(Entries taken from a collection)
········

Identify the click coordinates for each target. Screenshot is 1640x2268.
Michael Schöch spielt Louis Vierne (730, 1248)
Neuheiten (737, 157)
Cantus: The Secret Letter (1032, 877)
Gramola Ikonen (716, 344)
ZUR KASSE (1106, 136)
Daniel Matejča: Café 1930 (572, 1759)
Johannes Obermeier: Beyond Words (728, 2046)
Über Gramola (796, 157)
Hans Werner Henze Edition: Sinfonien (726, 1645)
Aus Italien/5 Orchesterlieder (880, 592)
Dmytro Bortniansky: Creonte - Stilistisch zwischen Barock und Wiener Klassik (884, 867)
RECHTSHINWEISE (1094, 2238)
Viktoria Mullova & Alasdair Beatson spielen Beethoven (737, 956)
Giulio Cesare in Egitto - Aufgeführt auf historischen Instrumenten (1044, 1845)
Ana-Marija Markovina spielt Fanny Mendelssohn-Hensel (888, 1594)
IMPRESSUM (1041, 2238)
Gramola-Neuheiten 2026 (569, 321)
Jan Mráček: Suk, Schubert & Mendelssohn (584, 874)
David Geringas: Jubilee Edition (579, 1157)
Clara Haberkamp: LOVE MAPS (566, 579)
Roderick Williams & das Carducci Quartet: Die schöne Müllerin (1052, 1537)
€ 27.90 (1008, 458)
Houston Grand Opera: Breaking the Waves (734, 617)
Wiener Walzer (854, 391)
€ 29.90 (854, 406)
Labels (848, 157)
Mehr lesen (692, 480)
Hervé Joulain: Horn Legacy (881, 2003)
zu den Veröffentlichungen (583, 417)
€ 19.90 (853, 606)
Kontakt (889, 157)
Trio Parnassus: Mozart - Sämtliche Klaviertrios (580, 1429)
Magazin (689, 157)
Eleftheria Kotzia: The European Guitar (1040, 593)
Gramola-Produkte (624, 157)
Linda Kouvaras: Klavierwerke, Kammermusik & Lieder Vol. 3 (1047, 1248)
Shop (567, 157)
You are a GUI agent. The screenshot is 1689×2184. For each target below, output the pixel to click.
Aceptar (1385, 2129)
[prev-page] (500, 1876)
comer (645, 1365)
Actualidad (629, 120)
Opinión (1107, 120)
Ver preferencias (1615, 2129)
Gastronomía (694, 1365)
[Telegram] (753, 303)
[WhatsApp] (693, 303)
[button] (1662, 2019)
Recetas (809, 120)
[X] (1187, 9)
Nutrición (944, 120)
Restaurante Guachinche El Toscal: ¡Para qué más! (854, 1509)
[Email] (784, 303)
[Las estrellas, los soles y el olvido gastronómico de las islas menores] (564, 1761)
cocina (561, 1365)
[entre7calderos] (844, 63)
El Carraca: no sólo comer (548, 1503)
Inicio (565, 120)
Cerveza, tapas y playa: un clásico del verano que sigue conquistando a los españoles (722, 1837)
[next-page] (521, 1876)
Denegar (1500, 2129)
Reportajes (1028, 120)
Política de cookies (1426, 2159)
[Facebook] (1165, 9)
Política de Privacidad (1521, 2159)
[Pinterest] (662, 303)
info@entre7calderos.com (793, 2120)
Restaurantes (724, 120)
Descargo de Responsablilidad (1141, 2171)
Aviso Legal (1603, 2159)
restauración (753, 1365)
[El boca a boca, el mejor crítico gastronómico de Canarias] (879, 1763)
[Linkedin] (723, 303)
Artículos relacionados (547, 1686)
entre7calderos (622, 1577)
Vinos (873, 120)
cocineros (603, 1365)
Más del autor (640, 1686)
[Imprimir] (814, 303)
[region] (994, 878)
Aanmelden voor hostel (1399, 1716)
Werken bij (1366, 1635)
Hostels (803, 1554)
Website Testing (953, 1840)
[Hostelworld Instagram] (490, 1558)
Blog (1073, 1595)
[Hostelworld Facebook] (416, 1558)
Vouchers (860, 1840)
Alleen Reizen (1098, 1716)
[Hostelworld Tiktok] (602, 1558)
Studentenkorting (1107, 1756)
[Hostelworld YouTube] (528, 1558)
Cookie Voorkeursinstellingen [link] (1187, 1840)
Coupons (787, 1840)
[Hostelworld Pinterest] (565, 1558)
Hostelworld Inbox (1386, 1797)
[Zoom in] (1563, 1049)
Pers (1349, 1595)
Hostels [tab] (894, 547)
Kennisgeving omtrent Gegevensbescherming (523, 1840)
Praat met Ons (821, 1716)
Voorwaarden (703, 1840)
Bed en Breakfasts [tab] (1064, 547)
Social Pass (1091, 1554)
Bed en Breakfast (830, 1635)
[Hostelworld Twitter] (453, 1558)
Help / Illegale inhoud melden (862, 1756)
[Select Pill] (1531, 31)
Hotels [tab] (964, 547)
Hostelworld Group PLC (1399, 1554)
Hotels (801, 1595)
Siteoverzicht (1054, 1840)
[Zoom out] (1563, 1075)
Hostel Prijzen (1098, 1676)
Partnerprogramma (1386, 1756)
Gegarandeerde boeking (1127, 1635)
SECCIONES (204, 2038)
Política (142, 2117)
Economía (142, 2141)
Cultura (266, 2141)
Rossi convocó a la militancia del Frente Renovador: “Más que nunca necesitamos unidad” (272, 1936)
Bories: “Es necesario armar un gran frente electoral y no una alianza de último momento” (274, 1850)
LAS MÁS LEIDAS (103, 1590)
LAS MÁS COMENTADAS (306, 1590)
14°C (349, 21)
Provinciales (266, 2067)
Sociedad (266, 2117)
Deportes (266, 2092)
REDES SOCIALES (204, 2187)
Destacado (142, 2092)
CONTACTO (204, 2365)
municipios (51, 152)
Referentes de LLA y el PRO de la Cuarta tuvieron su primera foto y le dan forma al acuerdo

········

== WHAT YOU HAVE TO DO ==
Restate the records in full, keeping every word as it is.

== RESULT ==
Identify the click coordinates for each target. Screenshot is 1640x2268.
Michael Schöch spielt Louis Vierne (730, 1248)
Neuheiten (737, 157)
Cantus: The Secret Letter (1032, 877)
Gramola Ikonen (716, 344)
ZUR KASSE (1106, 136)
Daniel Matejča: Café 1930 (572, 1759)
Johannes Obermeier: Beyond Words (728, 2046)
Über Gramola (796, 157)
Hans Werner Henze Edition: Sinfonien (726, 1645)
Aus Italien/5 Orchesterlieder (880, 592)
Dmytro Bortniansky: Creonte - Stilistisch zwischen Barock und Wiener Klassik (884, 867)
RECHTSHINWEISE (1094, 2238)
Viktoria Mullova & Alasdair Beatson spielen Beethoven (737, 956)
Giulio Cesare in Egitto - Aufgeführt auf historischen Instrumenten (1044, 1845)
Ana-Marija Markovina spielt Fanny Mendelssohn-Hensel (888, 1594)
IMPRESSUM (1041, 2238)
Gramola-Neuheiten 2026 (569, 321)
Jan Mráček: Suk, Schubert & Mendelssohn (584, 874)
David Geringas: Jubilee Edition (579, 1157)
Clara Haberkamp: LOVE MAPS (566, 579)
Roderick Williams & das Carducci Quartet: Die schöne Müllerin (1052, 1537)
€ 27.90 (1008, 458)
Houston Grand Opera: Breaking the Waves (734, 617)
Wiener Walzer (854, 391)
€ 29.90 (854, 406)
Labels (848, 157)
Mehr lesen (692, 480)
Hervé Joulain: Horn Legacy (881, 2003)
zu den Veröffentlichungen (583, 417)
€ 19.90 (853, 606)
Kontakt (889, 157)
Trio Parnassus: Mozart - Sämtliche Klaviertrios (580, 1429)
Magazin (689, 157)
Eleftheria Kotzia: The European Guitar (1040, 593)
Gramola-Produkte (624, 157)
Linda Kouvaras: Klavierwerke, Kammermusik & Lieder Vol. 3 (1047, 1248)
Shop (567, 157)
You are a GUI agent. The screenshot is 1689×2184. For each target below, output the pixel to click.
Aceptar (1385, 2129)
[prev-page] (500, 1876)
comer (645, 1365)
Actualidad (629, 120)
Opinión (1107, 120)
Ver preferencias (1615, 2129)
Gastronomía (694, 1365)
[Telegram] (753, 303)
[WhatsApp] (693, 303)
[button] (1662, 2019)
Recetas (809, 120)
[X] (1187, 9)
Nutrición (944, 120)
Restaurante Guachinche El Toscal: ¡Para qué más! (854, 1509)
[Email] (784, 303)
[Las estrellas, los soles y el olvido gastronómico de las islas menores] (564, 1761)
cocina (561, 1365)
[entre7calderos] (844, 63)
El Carraca: no sólo comer (548, 1503)
Inicio (565, 120)
Cerveza, tapas y playa: un clásico del verano que sigue conquistando a los españoles (722, 1837)
[next-page] (521, 1876)
Denegar (1500, 2129)
Reportajes (1028, 120)
Política de cookies (1426, 2159)
[Facebook] (1165, 9)
Política de Privacidad (1521, 2159)
[Pinterest] (662, 303)
info@entre7calderos.com (793, 2120)
Restaurantes (724, 120)
Descargo de Responsablilidad (1141, 2171)
Aviso Legal (1603, 2159)
restauración (753, 1365)
[El boca a boca, el mejor crítico gastronómico de Canarias] (879, 1763)
[Linkedin] (723, 303)
Artículos relacionados (547, 1686)
entre7calderos (622, 1577)
Vinos (873, 120)
cocineros (603, 1365)
Más del autor (640, 1686)
[Imprimir] (814, 303)
[region] (994, 878)
Aanmelden voor hostel (1399, 1716)
Werken bij (1366, 1635)
Hostels (803, 1554)
Website Testing (953, 1840)
[Hostelworld Instagram] (490, 1558)
Blog (1073, 1595)
[Hostelworld Facebook] (416, 1558)
Vouchers (860, 1840)
Alleen Reizen (1098, 1716)
[Hostelworld Tiktok] (602, 1558)
Studentenkorting (1107, 1756)
[Hostelworld YouTube] (528, 1558)
Cookie Voorkeursinstellingen [link] (1187, 1840)
Coupons (787, 1840)
[Hostelworld Pinterest] (565, 1558)
Hostelworld Inbox (1386, 1797)
[Zoom in] (1563, 1049)
Pers (1349, 1595)
Hostels [tab] (894, 547)
Kennisgeving omtrent Gegevensbescherming (523, 1840)
Praat met Ons (821, 1716)
Voorwaarden (703, 1840)
Bed en Breakfasts [tab] (1064, 547)
Social Pass (1091, 1554)
Bed en Breakfast (830, 1635)
[Hostelworld Twitter] (453, 1558)
Help / Illegale inhoud melden (862, 1756)
[Select Pill] (1531, 31)
Hotels [tab] (964, 547)
Hostelworld Group PLC (1399, 1554)
Hotels (801, 1595)
Siteoverzicht (1054, 1840)
[Zoom out] (1563, 1075)
Hostel Prijzen (1098, 1676)
Partnerprogramma (1386, 1756)
Gegarandeerde boeking (1127, 1635)
SECCIONES (204, 2038)
Política (142, 2117)
Economía (142, 2141)
Cultura (266, 2141)
Rossi convocó a la militancia del Frente Renovador: “Más que nunca necesitamos unidad” (272, 1936)
Bories: “Es necesario armar un gran frente electoral y no una alianza de último momento” (274, 1850)
LAS MÁS LEIDAS (103, 1590)
LAS MÁS COMENTADAS (306, 1590)
14°C (349, 21)
Provinciales (266, 2067)
Sociedad (266, 2117)
Deportes (266, 2092)
REDES SOCIALES (204, 2187)
Destacado (142, 2092)
CONTACTO (204, 2365)
municipios (51, 152)
Referentes de LLA y el PRO de la Cuarta tuvieron su primera foto y le dan forma al acuerdo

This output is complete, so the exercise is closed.